The 2019 Medium-Term Budget Policy Statement (MTBPS) was recently delivered by Finance Minister Tito Mboweni and recognises that South Africa’s economic growth has been slowing alongside productivity and competitiveness.
South Africa’s debt-to-GDP ratio is among the highest of its peer countries, with only Argentina, Croatia, Ukraine and Zambia worse off. It is projected that the deficit will widen significantly in the short-term, largely because of the poor financial position of state-owned enterprises such as Eskom.
The debt-to-GDP outlook has been revised to 80.9% of GDP in 2027/28 in the circumstances in which government is required to provide financial support for Eskom. Gross tax revenue is projected to fall short of 2019 Budget estimates by R52.5bn in 2019/20 and R84bn in 2020/21.
The following items have been identified as critical to stabilising the debt-to-GDP ratio, but no concrete solutions were offered:
- A reduction in the public sector wage bill which accounts for 46% of tax revenue in 2019/20, primarily because of above inflation increases in remuneration over the last 10 years.
- Significant tax increases over the recent past have left a moderate scope to increase tax revenues.

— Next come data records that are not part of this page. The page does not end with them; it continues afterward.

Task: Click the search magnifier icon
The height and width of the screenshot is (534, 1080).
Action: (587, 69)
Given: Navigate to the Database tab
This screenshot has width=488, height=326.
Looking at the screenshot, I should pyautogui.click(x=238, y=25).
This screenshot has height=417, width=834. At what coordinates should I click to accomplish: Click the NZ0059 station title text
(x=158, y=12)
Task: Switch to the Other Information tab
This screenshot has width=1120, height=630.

However, given the size of the deficit, additional tax measures are under consideration.
- The disposal of non-core assets and options for private sector participation are under consideration.
The government has identified short-term growth reforms, which do not require significant resources, but which do promise significant growth, these include:
- Supporting tourism by reducing the cost of traveling to South Africa, and cutting red tape for small businesses in the tourism sector.

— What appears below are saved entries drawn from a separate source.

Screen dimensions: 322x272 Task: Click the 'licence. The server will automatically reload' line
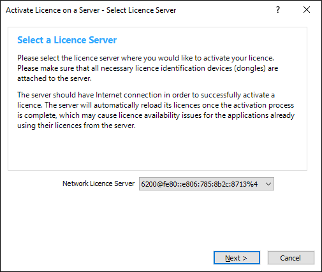[x=156, y=105]
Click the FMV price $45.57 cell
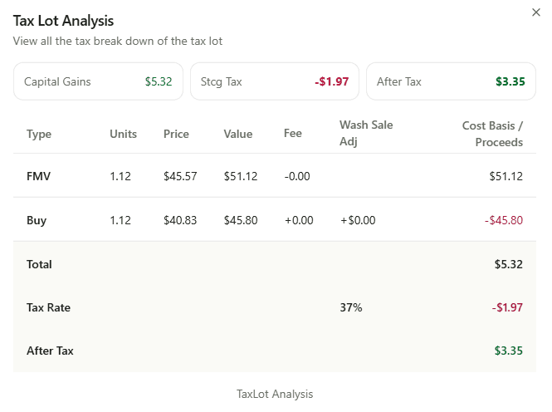Screen dimensions: 552x412 180,176
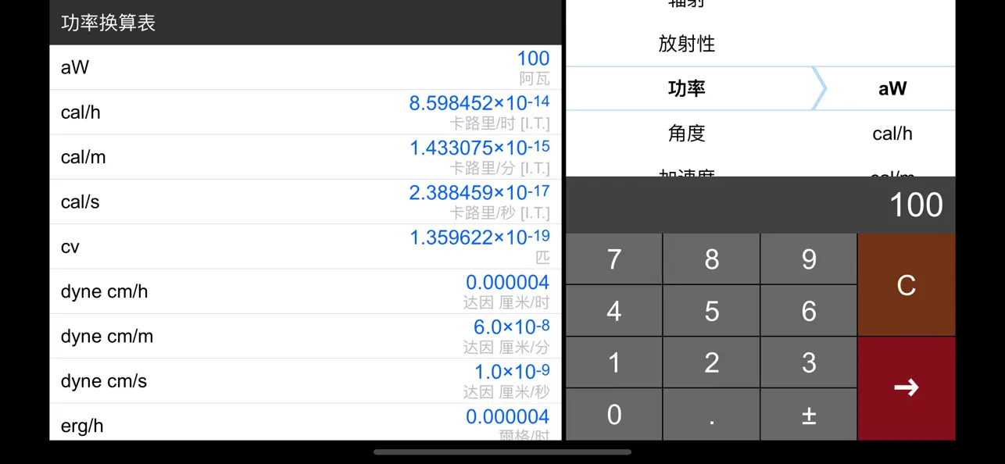Expand the 功率 category chevron
This screenshot has width=1005, height=464.
tap(817, 88)
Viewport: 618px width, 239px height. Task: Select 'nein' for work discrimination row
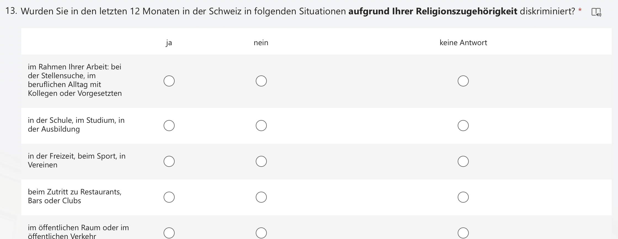pos(261,81)
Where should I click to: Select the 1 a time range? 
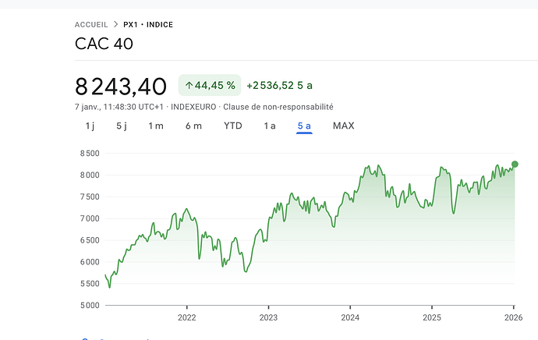coord(270,126)
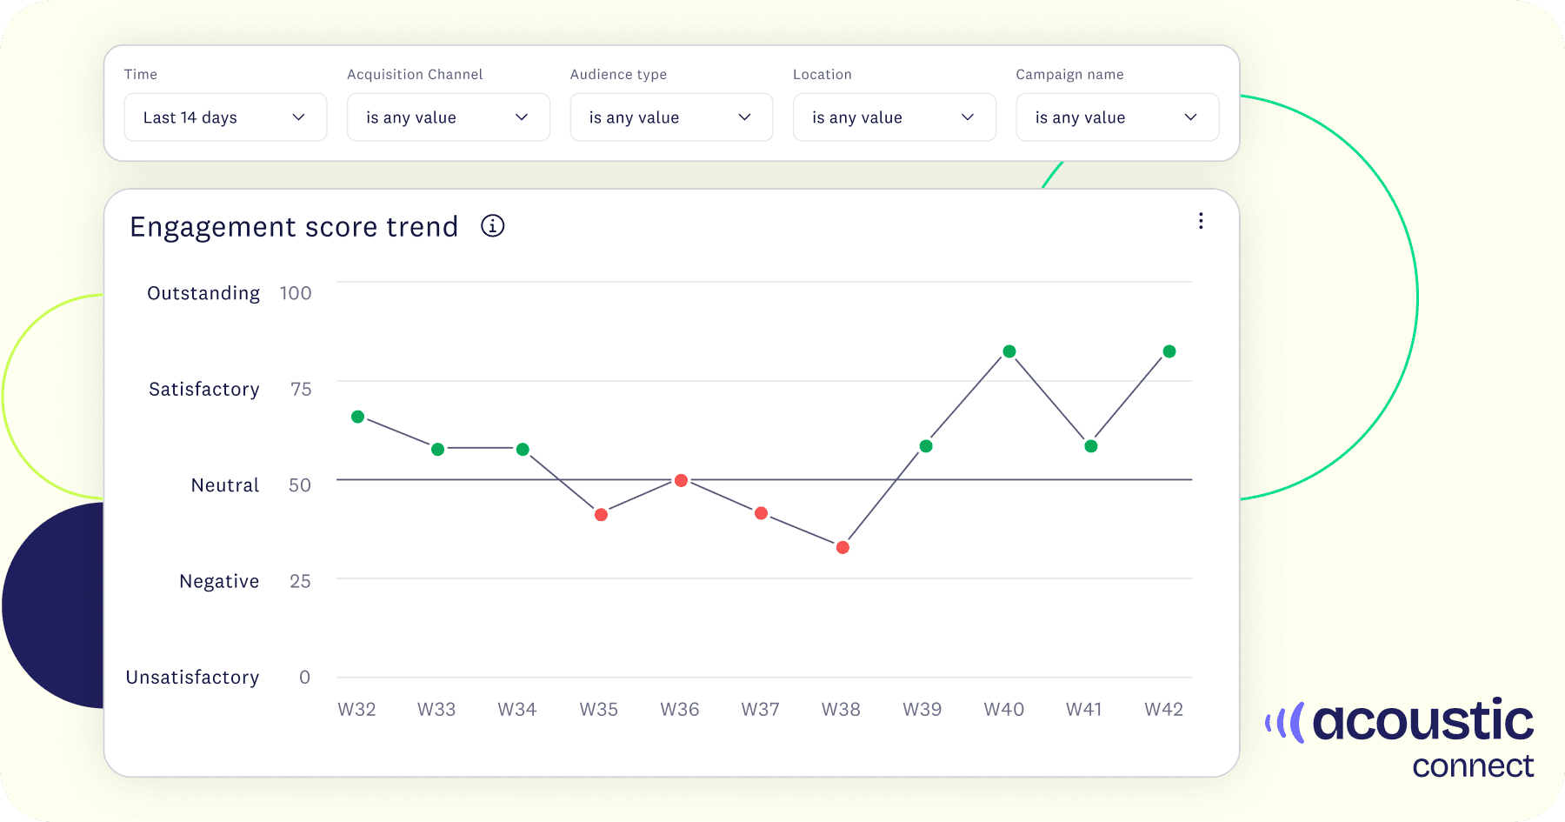Click the red W37 data point
The width and height of the screenshot is (1565, 822).
coord(762,513)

- Diversifying power generation by granting licences for small-scale power generation projects approved by the Minister of Energy.
- Expanding telecommunications services by allowing for the rapid expansion of fibre infrastructure.
- Lowering the cost of doing business by automating various registration and filing processes.
To strengthen capacity and improve revenue collection an additional R1 billion is budgeted for SARS over 2019/20 to 2022/23.
Subsequent to the 2019 MTBPS, Moody’s revised their sovereign credit rating outlook from stable to negative, citing the main reason behind the revision as the material risk that the government will not succeed in arresting the deterioration of its finances through a revival in economic growth and fiscal consolidation measures.